The number of new asymptomatic cases, which China does not classify as confirmed cases, rose to 40 from eight cases a day earlier.

The total number of confirmed COVID-19 cases in mainland China now stands at 87,150, while the death toll remained unchanged at 4,634.

Women wearing protective face masks dance in Wuhan, China. Wuhan, a city of more than 11 million, was the original epicentre of the coronavirus outbreak.
Women wearing protective face masks dance in Wuhan, China. Wuhan, a city of more than 11 million, was the original epicentre of the coronavirus outbreak. Photograph: Roman Pilipey/EPA

Irene Chavez, senior vice president and area manager of Kaiser Permanente San Jose Medical Center, said in an emailed statement that 43 staffers in the emergency department tested positive between 27 December and 1 January.
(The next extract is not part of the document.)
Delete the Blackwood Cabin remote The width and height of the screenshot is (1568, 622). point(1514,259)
“We will ensure that every affected staff member receives the care and support they need,” the statement said.

The hospital is investigating whether an inflatable costume worn by one of the infected staff members may have contributed to the spread of of the virus.

“Any exposure, if it occurred, would have been completely innocent, and quite accidental, as the individual had no Covid symptoms and only sought to lift the spirits of those around them during what is a very stressful time,” the hospital said in the statement.

Summary

Hello and welcome to today’s live coverage of the coronavirus pandemic.
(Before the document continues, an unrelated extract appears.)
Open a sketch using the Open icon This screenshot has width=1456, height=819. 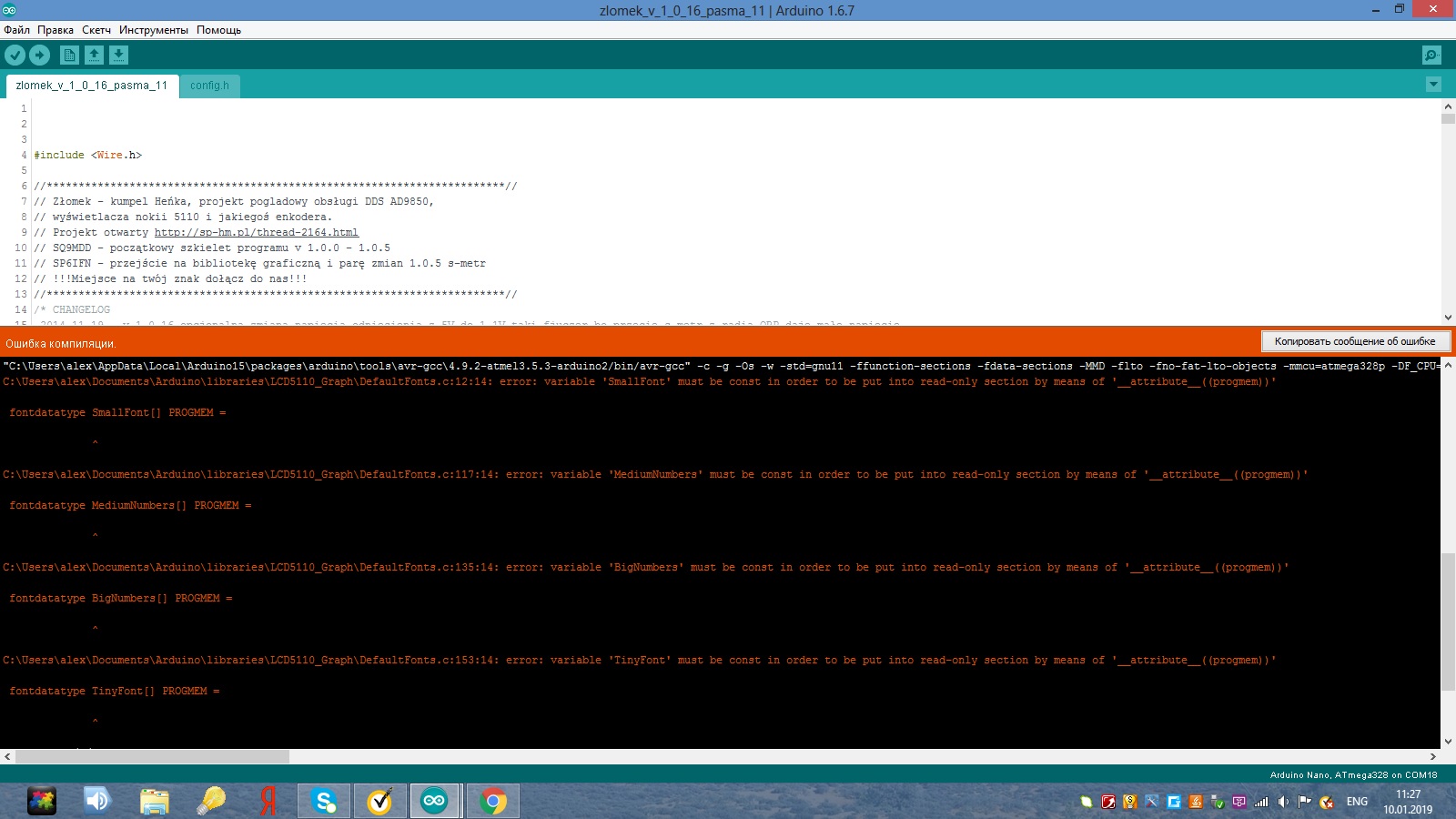click(94, 56)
My name is Ben Doherty and I’ll be bringing you the latest updates from around the world for the next few hours. Correspondence and comments always welcome, you can reach me at ben.doherty@theguardian.com or on twitter @BenDohertyCorro.
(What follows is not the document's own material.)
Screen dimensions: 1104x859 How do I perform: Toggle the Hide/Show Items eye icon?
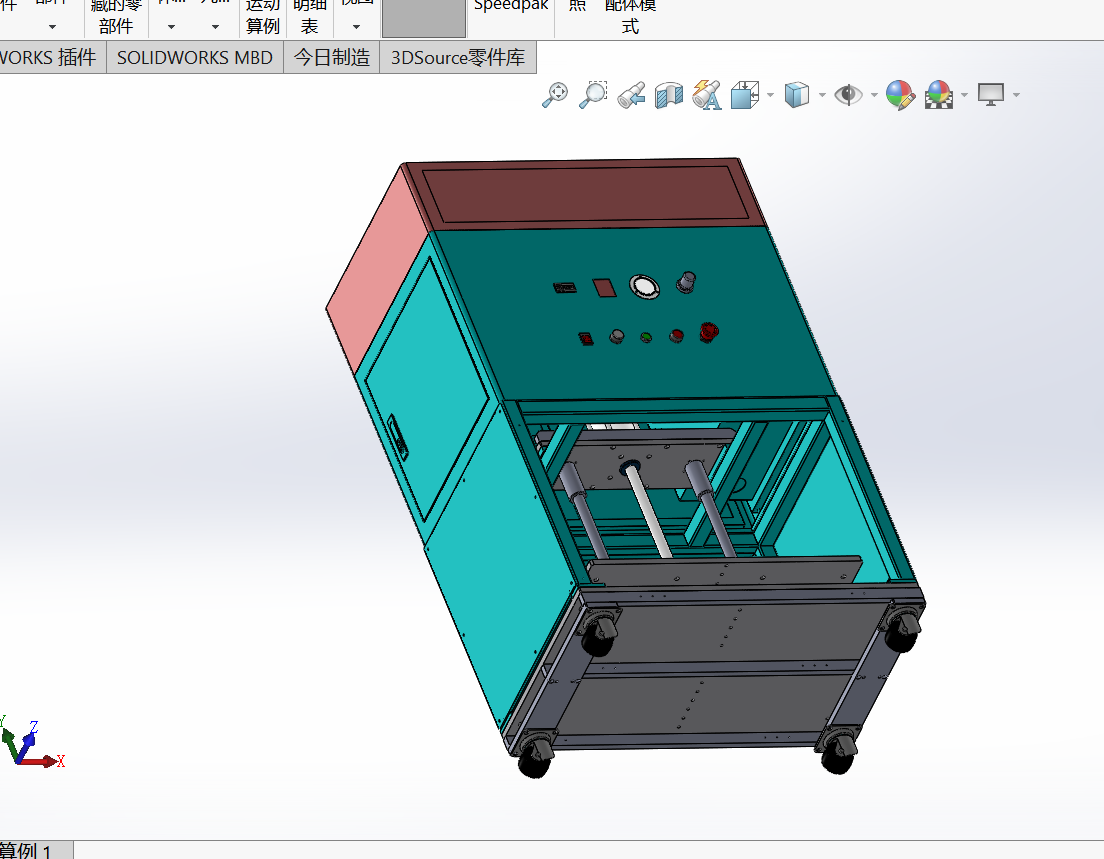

The US has passed 350,000 coronavirus deaths – the highest toll in the world, amid several days of more than 2,500 deaths per day. The US also confirmed nearly 300,000 new cases in 24 hours on 2 January (the most recent available toll), according to the Johns Hopkins University tracker.

Meanwhile India authorised two Covid-19 vaccines on Sunday, paving the way for a huge inoculation program to stem the coronavirus pandemic in the world’s second most populous country.

The country’s drugs regulator gave emergency authorization for the vaccine developed by Oxford University and UK-based drugmaker AstraZeneca, and another developed by the Indian company Bharat Biotech.

Here are the key recent developments:

  • Coronavirus deaths in the UK have passed 75,000, with 54,990 new cases reported on Sunday as well as 454 more deaths within 28 days of a positive test.
  • The Labour leader, Sir Keir Starmer, has urged Boris Johnson to bring in new national Covid restrictions in England within the next 24 hours, rather than hint that he will do so soon.
  • A number of local councils in England have asked the government to allow primary schools to remain shut ahead of the first day of term tomorrow, including Southampton city council and Cumbria county council, both of which have said they support schools in prioritising education for children of key workers and vulnerable children in light of staffing shortages.
  • Ireland has reported a further 4,962 cases of Covid-19, taking the total number of cases past 100,000. Sunday’s figure breaks the previous day’s record of 3,394 cases – itself almost double the highest number of cases previously recorded in 24 hours.
  • The new variant of the coronavirus, first spotted in the UK, has been detected in Greece, it was reported this evening. Five Greeks and a Briton who tested positive for the virus upon arrival from the UK were found to have been infected with the new strain according to Skai radio.
  • France has recorded 12,489 new coronavirus cases over the past 24 hours, up from the 3,466 reported a day earlier, according to the country’s health ministry.
  • Kuwait’s civil aviation authority has suspended direct commercial flights to and from the UK, according to a tweet published a few minutes ago.
  • Egypt has said it had opened an investigation into the deaths of four Covid-19 patients in an intensive care unit allegedly due to lack of oxygen, which caused a public outcry.
  • Brazil’s health regulator Anvisa has approved the import of 2 million doses of the Covid-19 vaccine developed by AstraZeneca and the University of Oxford, although the jab is not yet approved for use in the country.